[Text]:
In addition to the foregoing, there are certain guidelines contained in the Organic Law of Prevention, Conditions and Work Environment (LOPCYMAT) that relate to labor “Health and Safety Programs” at the workplace. Such programs must be implemented by local companies in order to ensure compliance with the LOPCYMAT and its regulations.

3.             Monitoring: independent person or body to control/supervise, with the purpose of verifying the correct application of the “model”; mode of operation of such person or body

No specific laws require companies to have a person or body to control/supervise the correct application of a “model”.

IV.          Judicial proceedings to determine corporate liability

1.             Court competent to decide the liability of and penalties applicable to the company

There are no specific regulations on the courts competent to decide on the liability of and penalties applicable to a company. The general rule is that the cases will fall upon a competent court depending on the nature of the claim. In Venezuela, criminal, administrative and civil courts have their own procedural regulations. The court competent to decide on the liability of a company will depend on the type of liability under review (for example, the breach of a provision causing criminal liability will be judged by a criminal court).

2.             Possibility of the application of interim measures

The general rule is that competent courts may declare interim measures and/or precautionary measures to safeguard third parties’ rights, or ensure the effectiveness of the process. In the specific case of criminal corporate liability in Venezuela, interim and/or precautionary measures may be imposed to corporate entities (including their directors and/or officers).

3.             Plea bargains and related effects on the corporate liability

Plea bargain agreements do not exist under Venezuelan law. Under Venezuelan criminal law, the parties may, however, reach an amicable agreement to terminate a criminal trial, provided that (i) the subject matter of the trial relates to goods or properties, ie, it does not relate to personal injuries or death; and (ii) the parties comply with certain conditions set forth in the Venezuelan Criminal Code.

4.             Imposition of sanctions against the company

Under Venezuelan law, sanctions may only be imposed upon completion of the corresponding judicial or administrative procedure. In Venezuela, sanctions must be established by law and must be in force as of the time in which the crime/offense is committed.

5.             Permanence of corporate liability if the crime is extinguished

There are no specific regulations on the permanence of corporate liability if a crime is extinguished. The general rule is that the corporate liability of the company remains until the statute of limitation has passed. In Venezuela, however, crimes against the public heritage, crimes related to the traffic of illicit drugs, crimes against humanity, crimes against human rights and crimes of war do not have a statute of limitation.

V.           Corporate liability in multinational groups

1.             Liability of parent companies located abroad in the case of offenses committed by directors, managers or representatives of the local company

Under Venezuelan law, the general rule is that the shareholder of a company may be held liable for its culpable participation in a criminal offense committed by the local company. In this case, the competent authorities may require the shareholder to pay a fine and to comply with the ancillary and/or “security” measures imposed by the competent authority.

More specifically, the Criminal Law of the Environment expressly establishes direct responsibility for the shareholders that have culpable participation and responsibility in the crimes committed by their subsidiaries. Likewise, the Organic Law on Fair Prices establishes a joint and several liability regime for shareholders and subsidiaries in the commission of the crimes listed in such law.

[Request a]:
Set down the passage of the corporate liability text word for word, everything from "3.             Plea bargains" down to "Venezuelan Criminal Code.".
The records have no connection to the text on corporate liability in Venezuela.

[Records for this task]:

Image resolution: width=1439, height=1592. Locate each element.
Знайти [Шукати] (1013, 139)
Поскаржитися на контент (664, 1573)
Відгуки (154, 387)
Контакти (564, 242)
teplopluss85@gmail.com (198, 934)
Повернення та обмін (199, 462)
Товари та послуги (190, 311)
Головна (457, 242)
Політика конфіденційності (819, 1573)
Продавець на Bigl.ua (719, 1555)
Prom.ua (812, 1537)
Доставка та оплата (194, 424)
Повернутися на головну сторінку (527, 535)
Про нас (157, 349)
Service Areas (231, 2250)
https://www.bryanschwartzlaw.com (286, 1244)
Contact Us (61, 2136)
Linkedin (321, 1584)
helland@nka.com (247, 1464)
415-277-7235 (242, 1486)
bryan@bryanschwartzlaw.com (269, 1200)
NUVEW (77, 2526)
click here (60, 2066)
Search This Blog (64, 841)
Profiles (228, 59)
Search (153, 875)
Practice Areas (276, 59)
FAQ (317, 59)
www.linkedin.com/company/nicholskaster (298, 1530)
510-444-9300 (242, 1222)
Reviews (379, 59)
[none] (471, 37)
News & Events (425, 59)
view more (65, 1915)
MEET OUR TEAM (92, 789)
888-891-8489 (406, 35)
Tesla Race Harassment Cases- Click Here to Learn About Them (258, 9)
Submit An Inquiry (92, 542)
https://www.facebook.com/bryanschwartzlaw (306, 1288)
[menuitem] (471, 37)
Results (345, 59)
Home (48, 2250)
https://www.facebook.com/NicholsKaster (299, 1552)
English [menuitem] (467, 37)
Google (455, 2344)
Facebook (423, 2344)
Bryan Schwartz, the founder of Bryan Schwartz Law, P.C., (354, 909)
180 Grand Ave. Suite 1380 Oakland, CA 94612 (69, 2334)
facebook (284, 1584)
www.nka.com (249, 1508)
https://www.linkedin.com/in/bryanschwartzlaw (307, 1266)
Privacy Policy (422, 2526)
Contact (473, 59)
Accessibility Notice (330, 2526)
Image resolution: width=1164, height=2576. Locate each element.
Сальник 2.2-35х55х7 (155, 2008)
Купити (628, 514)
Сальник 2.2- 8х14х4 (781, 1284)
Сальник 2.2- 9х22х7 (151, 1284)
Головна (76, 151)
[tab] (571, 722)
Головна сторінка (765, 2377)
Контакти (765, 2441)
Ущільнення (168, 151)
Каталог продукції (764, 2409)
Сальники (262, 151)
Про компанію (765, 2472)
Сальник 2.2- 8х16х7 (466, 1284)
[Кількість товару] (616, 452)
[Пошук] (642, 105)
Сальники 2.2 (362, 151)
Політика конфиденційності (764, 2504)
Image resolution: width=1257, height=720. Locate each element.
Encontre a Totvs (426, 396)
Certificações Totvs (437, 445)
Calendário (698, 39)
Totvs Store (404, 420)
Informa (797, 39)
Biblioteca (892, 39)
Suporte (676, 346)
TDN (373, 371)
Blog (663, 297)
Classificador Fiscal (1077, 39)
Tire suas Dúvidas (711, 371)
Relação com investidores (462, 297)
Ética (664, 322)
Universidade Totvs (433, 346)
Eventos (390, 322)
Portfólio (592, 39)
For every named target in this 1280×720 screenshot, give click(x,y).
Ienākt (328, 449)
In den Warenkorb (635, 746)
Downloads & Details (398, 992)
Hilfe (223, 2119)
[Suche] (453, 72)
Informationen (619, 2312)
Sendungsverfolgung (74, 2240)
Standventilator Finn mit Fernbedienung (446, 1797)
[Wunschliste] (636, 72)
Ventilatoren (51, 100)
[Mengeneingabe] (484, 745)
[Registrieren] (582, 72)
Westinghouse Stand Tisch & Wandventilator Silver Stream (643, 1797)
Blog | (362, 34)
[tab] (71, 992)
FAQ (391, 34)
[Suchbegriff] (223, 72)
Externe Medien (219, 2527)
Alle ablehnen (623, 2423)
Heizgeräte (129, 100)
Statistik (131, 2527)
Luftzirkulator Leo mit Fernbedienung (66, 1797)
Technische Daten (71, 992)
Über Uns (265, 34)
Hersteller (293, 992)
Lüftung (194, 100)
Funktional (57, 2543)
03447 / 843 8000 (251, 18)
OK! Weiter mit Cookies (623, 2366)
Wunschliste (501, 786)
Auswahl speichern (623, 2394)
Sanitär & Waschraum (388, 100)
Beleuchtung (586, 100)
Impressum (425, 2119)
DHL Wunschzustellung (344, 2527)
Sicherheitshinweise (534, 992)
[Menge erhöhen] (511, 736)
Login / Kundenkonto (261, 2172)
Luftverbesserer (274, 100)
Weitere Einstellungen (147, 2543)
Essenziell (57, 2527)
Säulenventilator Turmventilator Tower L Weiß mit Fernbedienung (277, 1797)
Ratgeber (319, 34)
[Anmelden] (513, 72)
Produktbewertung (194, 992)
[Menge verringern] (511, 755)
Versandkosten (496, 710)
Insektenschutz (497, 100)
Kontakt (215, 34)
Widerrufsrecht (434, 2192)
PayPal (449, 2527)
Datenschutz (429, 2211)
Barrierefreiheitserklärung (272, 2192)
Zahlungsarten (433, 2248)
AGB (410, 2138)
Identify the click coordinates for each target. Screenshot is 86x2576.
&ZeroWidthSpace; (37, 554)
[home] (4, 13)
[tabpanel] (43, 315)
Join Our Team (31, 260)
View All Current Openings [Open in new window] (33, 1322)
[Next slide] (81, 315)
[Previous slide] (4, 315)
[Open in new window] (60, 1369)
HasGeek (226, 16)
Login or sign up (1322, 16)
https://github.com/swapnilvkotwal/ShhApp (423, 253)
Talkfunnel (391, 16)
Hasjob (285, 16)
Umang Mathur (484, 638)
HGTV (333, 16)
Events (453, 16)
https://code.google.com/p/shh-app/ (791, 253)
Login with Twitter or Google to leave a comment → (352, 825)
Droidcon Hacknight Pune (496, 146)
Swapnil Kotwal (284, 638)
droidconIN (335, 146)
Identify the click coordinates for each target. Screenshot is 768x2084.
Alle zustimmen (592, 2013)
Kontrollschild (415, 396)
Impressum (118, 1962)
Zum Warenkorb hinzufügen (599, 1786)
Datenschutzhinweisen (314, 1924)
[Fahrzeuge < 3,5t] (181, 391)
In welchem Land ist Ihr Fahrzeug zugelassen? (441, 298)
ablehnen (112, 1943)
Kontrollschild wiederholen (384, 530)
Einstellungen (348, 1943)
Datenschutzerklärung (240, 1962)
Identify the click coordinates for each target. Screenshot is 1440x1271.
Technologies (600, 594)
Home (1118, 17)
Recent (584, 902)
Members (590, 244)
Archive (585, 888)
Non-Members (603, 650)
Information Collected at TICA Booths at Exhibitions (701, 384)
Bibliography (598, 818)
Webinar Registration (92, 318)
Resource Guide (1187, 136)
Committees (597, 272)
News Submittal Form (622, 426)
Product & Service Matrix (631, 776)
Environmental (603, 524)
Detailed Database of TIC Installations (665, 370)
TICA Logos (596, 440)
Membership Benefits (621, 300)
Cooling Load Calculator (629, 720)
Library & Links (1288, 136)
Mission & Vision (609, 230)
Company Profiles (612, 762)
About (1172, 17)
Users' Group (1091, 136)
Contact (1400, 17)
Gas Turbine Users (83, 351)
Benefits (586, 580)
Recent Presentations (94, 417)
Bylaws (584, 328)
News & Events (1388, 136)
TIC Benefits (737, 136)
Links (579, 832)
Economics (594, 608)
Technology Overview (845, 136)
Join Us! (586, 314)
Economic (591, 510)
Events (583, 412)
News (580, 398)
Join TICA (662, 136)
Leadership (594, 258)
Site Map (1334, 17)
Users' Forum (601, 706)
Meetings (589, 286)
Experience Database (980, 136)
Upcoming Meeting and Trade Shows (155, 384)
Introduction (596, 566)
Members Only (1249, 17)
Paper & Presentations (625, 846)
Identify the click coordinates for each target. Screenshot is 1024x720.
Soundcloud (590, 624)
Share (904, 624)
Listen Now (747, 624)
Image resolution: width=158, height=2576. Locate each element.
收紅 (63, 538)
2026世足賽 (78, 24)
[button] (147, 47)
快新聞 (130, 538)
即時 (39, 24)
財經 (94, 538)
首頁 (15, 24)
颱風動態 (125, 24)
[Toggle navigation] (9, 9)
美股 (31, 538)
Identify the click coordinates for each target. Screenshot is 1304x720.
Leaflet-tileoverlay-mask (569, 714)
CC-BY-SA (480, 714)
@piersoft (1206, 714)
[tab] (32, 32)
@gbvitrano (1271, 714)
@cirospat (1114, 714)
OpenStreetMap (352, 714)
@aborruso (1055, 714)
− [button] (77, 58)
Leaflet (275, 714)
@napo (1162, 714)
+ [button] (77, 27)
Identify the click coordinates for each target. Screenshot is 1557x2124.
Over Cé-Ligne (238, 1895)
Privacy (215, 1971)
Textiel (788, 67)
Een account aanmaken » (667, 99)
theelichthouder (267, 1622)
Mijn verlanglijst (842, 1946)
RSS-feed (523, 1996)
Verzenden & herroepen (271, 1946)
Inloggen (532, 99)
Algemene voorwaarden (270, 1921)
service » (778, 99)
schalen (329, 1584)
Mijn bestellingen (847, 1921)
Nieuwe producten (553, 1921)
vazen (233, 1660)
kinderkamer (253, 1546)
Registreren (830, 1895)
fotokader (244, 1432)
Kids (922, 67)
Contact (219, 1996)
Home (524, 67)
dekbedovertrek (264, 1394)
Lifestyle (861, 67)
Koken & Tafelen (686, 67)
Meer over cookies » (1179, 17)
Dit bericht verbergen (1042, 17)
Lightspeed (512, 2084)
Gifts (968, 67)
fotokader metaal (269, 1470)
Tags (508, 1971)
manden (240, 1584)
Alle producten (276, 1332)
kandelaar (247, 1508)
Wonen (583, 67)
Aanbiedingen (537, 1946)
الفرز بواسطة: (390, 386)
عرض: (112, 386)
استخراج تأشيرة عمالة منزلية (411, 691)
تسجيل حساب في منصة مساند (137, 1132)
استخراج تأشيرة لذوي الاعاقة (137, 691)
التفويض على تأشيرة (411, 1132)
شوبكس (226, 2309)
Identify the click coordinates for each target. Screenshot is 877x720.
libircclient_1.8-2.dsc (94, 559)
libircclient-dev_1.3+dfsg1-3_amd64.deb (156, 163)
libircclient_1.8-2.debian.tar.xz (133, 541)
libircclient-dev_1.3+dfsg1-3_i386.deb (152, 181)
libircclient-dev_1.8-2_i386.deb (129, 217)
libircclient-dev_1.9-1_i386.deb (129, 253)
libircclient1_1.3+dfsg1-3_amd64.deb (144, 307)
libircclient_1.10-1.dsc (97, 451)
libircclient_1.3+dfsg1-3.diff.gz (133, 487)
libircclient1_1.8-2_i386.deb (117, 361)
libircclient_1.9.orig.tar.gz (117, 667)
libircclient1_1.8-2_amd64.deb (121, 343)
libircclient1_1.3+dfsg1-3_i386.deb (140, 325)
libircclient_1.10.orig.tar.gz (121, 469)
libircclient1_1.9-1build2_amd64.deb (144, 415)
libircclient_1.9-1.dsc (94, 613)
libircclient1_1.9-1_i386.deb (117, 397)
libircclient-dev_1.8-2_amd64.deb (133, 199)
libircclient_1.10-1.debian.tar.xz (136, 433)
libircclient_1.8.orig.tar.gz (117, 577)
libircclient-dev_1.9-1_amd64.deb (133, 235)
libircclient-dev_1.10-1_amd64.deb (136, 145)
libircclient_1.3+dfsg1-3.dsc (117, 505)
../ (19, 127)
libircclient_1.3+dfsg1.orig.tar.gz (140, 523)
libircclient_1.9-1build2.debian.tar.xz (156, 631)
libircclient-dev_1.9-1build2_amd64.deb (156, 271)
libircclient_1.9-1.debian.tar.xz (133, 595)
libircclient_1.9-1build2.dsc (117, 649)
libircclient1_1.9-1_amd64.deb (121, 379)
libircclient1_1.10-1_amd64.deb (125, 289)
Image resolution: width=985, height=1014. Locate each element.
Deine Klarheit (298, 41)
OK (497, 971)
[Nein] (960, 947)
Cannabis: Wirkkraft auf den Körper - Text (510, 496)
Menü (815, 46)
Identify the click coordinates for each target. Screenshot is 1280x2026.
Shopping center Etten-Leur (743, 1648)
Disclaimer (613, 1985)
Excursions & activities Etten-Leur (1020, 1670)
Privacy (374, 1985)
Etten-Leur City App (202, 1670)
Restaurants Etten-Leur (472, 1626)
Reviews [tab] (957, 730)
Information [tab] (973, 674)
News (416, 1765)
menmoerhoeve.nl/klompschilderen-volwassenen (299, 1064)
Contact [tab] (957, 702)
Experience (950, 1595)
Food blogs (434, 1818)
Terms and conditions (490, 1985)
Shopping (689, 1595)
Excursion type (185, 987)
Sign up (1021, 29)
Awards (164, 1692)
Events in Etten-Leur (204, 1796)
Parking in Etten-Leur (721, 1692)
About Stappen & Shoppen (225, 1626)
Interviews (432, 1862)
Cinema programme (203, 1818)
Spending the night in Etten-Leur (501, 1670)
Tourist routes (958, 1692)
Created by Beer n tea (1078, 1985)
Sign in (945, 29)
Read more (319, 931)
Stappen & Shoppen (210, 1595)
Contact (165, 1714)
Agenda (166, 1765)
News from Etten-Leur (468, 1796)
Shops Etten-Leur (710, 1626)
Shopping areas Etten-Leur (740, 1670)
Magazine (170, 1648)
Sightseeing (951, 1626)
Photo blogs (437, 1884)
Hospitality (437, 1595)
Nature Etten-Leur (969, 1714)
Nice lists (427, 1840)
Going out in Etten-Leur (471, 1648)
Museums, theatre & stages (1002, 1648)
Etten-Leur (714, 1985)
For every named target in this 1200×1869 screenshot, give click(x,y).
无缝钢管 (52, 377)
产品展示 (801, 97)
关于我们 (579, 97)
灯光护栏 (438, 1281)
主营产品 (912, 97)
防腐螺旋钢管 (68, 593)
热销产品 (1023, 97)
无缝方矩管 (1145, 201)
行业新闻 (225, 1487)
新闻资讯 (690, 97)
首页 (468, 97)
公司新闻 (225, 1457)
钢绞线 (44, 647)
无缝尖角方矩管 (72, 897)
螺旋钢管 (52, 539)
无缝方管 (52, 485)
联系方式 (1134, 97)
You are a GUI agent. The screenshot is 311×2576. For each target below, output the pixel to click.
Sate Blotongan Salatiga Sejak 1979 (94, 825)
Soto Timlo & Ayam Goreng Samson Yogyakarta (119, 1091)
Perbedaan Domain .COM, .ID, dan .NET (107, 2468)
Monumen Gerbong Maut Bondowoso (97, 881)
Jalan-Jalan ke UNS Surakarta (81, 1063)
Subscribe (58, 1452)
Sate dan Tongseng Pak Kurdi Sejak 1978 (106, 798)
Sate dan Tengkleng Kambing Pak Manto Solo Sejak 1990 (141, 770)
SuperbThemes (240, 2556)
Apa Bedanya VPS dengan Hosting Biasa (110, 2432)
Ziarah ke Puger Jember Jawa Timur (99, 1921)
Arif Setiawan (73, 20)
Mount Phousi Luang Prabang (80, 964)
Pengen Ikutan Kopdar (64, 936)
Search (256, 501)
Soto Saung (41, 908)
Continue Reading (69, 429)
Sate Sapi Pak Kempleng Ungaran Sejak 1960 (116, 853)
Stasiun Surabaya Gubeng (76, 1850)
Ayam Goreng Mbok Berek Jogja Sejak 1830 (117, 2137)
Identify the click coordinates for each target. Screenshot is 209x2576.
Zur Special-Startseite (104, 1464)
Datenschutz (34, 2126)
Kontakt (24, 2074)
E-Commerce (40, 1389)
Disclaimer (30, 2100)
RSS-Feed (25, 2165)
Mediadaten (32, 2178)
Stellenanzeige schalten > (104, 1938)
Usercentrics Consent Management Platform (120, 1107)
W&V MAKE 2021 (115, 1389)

[Request b]:
Extract the records verbatim, everything from the line containing "Tourist routes (958, 1692)" down to the line containing "首页 (468, 97)", with both of those lines included.

[Written answer a]:
3.             Plea bargains and related effects on the corporate liability

Plea bargain agreements do not exist under Venezuelan law. Under Venezuelan criminal law, the parties may, however, reach an amicable agreement to terminate a criminal trial, provided that (i) the subject matter of the trial relates to goods or properties, ie, it does not relate to personal injuries or death; and (ii) the parties comply with certain conditions set forth in the Venezuelan Criminal Code.

[Written answer b]:
Tourist routes (958, 1692)
Created by Beer n tea (1078, 1985)
Sign in (945, 29)
Read more (319, 931)
Stappen & Shoppen (210, 1595)
Contact (165, 1714)
Agenda (166, 1765)
News from Etten-Leur (468, 1796)
Shops Etten-Leur (710, 1626)
Shopping areas Etten-Leur (740, 1670)
Magazine (170, 1648)
Sightseeing (951, 1626)
Photo blogs (437, 1884)
Hospitality (437, 1595)
Nature Etten-Leur (969, 1714)
Nice lists (427, 1840)
Going out in Etten-Leur (471, 1648)
Museums, theatre & stages (1002, 1648)
Etten-Leur (714, 1985)
For every named target in this 1200×1869 screenshot, give click(x,y).
无缝钢管 (52, 377)
产品展示 (801, 97)
关于我们 (579, 97)
灯光护栏 (438, 1281)
主营产品 (912, 97)
防腐螺旋钢管 (68, 593)
热销产品 (1023, 97)
无缝方矩管 (1145, 201)
行业新闻 (225, 1487)
新闻资讯 (690, 97)
首页 (468, 97)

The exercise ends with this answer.